Rishi Sunak should encourage the Conservative party chair, Nadhim Zahawi, to resign because his position is untenable, a former Tory cabinet minister has said.
David Gauke and the Conservative peer Lord Hayward urged Zahawi to consider his position as he comes under increasing pressure over his tax affairs, with Sunak braced for a grilling at prime minister’s questions.
The Labour leader, Keir Starmer, is expected to question Sunak on why he has refused to give in to pressure to fire Zahawi, and ask exactly what the prime minister knew when appointing Zahawi to the cabinet-attending role.
Gauke, who resigned as a cabinet minister in 2019, told BBC Radio 4’s Today programme on Wednesday that the prime minister should encourage Zahawi to quit before a “very uncomfortable” PMQs.
The former justice secretary said: “I think I would be very tempted to, and if I was the prime minister I think I would be keen to encourage it. I think it is going to be very uncomfortable for Rishi Sunak at 12 o’clock today if Nadhim Zahawi is still in place.

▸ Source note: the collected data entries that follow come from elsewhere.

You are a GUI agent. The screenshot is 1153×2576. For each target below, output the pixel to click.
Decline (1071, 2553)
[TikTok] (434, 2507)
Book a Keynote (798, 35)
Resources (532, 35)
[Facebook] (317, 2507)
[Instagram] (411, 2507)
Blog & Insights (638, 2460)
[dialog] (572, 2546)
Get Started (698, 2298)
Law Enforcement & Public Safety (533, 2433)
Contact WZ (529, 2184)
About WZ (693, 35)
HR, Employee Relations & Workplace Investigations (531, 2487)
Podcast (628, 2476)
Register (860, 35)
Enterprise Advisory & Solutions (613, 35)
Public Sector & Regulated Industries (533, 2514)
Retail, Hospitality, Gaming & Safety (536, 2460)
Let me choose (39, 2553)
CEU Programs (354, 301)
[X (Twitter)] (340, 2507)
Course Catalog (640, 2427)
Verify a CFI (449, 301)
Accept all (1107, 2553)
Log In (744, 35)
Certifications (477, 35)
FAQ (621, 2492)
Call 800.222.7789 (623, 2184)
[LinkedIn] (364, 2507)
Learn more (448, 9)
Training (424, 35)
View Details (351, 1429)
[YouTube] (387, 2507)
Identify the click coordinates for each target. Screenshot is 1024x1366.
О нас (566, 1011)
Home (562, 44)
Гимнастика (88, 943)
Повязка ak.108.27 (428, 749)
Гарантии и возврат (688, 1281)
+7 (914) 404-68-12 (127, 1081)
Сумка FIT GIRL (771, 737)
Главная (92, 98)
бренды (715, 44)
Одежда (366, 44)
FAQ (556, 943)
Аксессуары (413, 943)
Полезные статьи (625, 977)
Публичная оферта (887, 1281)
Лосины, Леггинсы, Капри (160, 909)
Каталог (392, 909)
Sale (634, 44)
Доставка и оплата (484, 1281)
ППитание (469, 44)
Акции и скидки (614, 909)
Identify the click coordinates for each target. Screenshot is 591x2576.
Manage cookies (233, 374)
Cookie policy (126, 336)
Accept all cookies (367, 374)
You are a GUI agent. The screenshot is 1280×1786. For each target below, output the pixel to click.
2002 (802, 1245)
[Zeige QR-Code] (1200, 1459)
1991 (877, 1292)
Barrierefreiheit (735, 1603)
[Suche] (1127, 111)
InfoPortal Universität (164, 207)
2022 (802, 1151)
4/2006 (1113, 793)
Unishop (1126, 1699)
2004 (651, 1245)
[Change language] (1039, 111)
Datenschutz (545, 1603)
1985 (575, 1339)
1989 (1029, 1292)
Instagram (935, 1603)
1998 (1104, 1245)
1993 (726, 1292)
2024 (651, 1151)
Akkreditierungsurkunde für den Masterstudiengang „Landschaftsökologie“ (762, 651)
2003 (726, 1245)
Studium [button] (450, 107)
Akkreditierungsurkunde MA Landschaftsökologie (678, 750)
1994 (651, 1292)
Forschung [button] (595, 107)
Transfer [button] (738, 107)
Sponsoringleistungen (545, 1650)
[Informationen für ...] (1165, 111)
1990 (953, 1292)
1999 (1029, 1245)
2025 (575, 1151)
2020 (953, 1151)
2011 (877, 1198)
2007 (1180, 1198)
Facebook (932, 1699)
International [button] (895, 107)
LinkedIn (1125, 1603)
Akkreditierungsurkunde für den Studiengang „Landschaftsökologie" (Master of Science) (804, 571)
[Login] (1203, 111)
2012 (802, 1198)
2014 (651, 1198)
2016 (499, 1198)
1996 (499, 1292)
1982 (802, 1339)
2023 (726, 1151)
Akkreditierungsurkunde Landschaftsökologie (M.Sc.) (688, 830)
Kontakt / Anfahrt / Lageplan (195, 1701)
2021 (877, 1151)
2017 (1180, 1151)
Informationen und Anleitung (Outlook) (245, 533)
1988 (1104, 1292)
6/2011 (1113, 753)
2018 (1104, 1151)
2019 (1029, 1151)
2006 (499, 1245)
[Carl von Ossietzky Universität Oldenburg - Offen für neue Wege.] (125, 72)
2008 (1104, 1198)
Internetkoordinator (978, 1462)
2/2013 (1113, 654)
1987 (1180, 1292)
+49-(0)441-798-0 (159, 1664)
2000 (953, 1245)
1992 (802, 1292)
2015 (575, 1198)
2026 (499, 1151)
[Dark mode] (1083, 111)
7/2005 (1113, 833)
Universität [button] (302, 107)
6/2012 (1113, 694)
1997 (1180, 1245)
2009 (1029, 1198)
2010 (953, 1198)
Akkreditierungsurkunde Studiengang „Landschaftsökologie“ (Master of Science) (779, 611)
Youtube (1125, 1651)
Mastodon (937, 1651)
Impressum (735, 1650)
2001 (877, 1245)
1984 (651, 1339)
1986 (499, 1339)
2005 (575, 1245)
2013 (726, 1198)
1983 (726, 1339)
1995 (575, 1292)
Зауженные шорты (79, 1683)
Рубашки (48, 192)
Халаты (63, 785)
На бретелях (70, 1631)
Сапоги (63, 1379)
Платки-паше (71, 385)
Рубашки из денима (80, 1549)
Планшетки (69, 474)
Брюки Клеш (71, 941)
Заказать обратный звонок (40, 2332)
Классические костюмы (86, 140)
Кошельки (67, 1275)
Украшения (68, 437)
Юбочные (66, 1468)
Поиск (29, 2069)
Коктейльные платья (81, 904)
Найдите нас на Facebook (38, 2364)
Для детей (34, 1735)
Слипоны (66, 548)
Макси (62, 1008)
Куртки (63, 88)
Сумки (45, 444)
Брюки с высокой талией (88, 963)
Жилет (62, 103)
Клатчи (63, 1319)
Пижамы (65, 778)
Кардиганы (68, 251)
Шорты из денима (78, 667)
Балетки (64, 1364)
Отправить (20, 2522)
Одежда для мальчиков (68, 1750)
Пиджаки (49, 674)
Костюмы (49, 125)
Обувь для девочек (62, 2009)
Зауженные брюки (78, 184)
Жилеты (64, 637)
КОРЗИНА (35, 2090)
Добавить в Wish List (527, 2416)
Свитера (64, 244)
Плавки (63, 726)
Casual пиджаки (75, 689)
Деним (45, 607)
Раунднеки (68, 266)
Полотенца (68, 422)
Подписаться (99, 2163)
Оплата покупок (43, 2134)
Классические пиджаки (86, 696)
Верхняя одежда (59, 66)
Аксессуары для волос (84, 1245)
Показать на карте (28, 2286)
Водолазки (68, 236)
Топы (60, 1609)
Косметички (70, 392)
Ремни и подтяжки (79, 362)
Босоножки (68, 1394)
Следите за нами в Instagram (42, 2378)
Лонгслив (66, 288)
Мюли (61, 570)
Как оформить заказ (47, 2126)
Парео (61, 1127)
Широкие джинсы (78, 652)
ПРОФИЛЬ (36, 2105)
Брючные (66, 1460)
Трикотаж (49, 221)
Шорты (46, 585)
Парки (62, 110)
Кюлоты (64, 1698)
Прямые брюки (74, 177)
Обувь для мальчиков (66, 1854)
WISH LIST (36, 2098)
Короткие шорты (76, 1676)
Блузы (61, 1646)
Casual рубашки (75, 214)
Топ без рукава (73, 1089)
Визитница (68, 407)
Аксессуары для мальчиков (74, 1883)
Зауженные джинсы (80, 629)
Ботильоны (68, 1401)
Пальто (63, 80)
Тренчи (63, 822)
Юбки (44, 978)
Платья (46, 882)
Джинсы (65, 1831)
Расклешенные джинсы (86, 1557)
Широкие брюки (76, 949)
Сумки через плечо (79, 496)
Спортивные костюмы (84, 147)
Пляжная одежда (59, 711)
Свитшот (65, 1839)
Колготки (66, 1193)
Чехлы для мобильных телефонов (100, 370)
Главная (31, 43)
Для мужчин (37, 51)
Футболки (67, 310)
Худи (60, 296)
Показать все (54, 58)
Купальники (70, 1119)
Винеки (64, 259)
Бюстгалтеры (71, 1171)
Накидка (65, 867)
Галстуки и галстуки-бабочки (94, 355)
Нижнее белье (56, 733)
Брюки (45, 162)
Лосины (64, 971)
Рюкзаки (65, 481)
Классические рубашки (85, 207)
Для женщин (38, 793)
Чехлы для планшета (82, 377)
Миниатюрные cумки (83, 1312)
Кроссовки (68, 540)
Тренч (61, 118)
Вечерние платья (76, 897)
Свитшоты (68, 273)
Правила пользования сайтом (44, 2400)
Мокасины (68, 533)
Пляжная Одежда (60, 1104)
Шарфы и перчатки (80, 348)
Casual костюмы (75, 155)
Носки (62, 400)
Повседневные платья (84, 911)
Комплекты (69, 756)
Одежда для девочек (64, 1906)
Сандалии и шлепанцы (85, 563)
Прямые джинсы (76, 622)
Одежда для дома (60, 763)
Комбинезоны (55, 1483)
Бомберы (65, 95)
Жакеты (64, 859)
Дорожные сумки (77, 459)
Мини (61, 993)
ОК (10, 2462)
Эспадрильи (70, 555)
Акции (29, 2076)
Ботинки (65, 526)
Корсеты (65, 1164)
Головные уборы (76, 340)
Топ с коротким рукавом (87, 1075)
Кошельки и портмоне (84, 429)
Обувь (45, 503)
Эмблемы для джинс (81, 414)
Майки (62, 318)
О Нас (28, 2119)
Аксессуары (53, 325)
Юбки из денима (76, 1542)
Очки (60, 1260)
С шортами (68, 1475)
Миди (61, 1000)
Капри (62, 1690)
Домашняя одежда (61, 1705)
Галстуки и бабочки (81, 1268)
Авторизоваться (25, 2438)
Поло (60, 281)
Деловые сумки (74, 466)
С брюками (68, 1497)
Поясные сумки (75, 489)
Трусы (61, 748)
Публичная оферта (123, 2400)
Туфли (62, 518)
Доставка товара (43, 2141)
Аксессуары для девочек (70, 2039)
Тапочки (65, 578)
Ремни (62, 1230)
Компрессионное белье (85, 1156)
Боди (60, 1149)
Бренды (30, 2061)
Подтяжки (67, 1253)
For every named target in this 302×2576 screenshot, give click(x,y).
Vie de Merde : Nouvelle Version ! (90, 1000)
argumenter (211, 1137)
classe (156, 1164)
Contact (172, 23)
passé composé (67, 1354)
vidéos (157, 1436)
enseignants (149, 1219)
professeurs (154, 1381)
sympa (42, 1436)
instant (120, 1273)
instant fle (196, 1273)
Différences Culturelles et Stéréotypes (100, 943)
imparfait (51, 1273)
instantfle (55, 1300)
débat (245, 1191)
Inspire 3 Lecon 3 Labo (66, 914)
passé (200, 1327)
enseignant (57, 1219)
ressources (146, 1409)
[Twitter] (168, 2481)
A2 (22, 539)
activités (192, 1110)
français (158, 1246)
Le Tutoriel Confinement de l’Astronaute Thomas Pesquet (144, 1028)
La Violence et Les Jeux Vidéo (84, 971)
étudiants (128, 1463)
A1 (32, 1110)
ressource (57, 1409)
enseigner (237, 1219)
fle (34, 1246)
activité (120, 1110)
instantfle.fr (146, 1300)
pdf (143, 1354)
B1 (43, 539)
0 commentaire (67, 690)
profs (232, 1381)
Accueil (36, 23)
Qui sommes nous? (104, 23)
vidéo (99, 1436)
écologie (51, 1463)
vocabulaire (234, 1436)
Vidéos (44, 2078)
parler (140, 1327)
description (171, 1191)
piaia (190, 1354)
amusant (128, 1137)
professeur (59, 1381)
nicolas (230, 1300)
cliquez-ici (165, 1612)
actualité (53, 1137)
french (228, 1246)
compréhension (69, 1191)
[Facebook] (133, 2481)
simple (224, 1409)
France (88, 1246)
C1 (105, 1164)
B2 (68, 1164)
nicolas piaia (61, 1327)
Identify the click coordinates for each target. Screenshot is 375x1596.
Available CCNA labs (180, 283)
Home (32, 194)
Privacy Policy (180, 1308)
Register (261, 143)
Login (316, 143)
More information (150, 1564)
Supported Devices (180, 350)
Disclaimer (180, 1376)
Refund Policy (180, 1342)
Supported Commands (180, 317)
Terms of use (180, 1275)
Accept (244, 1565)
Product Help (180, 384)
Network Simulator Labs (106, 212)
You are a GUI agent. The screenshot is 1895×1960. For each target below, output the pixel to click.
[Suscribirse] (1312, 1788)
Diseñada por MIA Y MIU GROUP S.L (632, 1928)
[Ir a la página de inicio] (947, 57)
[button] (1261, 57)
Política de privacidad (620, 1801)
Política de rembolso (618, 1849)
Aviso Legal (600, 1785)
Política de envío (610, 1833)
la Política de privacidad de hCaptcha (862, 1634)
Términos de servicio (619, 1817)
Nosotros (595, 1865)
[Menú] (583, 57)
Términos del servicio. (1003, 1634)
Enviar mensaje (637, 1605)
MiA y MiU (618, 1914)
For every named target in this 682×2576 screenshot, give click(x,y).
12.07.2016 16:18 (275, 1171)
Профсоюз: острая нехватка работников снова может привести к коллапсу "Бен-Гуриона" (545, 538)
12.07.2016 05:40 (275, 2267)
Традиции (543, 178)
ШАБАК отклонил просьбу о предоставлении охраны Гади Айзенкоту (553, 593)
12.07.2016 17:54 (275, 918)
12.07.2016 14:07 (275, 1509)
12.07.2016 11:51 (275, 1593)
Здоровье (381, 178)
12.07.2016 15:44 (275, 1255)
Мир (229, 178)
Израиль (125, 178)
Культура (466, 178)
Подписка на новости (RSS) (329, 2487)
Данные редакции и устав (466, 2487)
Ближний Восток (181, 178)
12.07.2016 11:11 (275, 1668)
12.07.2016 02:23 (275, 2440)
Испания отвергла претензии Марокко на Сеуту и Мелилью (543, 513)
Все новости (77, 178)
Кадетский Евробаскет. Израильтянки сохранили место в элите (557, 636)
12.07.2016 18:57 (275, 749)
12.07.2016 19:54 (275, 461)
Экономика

“And although … Nadhim is a very popular figure with Conservative MPs, he is very well regarded as an effective minister and now chairman of the Conservative party, it is hard to see how this doesn’t ultimately end in his resignation.
“There are just too many impossible questions for him and the longer this drags on the more difficult it is for the prime minister, the more difficult it is for the Conservative party, probably [the] more difficult it is for Nadhim Zahawi.”
Hayward told Sky News: “We don’t know what the timescales are for the inquiry, and I think that’s key,. I think he should be considering whether he stands aside for the period of the inquiry.”
Lisa Nandy, the shadow levelling up secretary, accused Sunak of trying to “kick this into the long grass” by launching an ethics investigation into Zahawi’s tax affairs.
The prime minister ordered his ethics adviser to investigate whether Zahawi broke ministerial rules over the estimated £4.8m bill he settled with HMRC while chancellor.
Nandy told Times Radio: “I think it is deeply frustrating for the public, deeply frustrating for those people who pursued questions about Nadhim Zahawi’s tax affairs and were threatened with legal action, deeply frustrating for all of us in the political system, that the government has once again tried to kick this into the long grass with an investigation rather than Nadhim Zahawi, who is in a very prominent position in British politics, just coming clean about what happened when he was chancellor.”
The senior Conservative MP Caroline Nokes has called on Zahawi to “stand aside until this matter is all cleared up”. David Cameron’s former director of communications Craig Oliver has also urged Zahawi to “do the prime minister a favour and step down”, as he said “this story will go on and on” while Sunak spends “a lot of political capital defending Zahawi”.
Zahawi has insisted his “error” over shares in the YouGov polling company he co-founded was “careless and not deliberate” and said he was confident he “acted properly throughout”.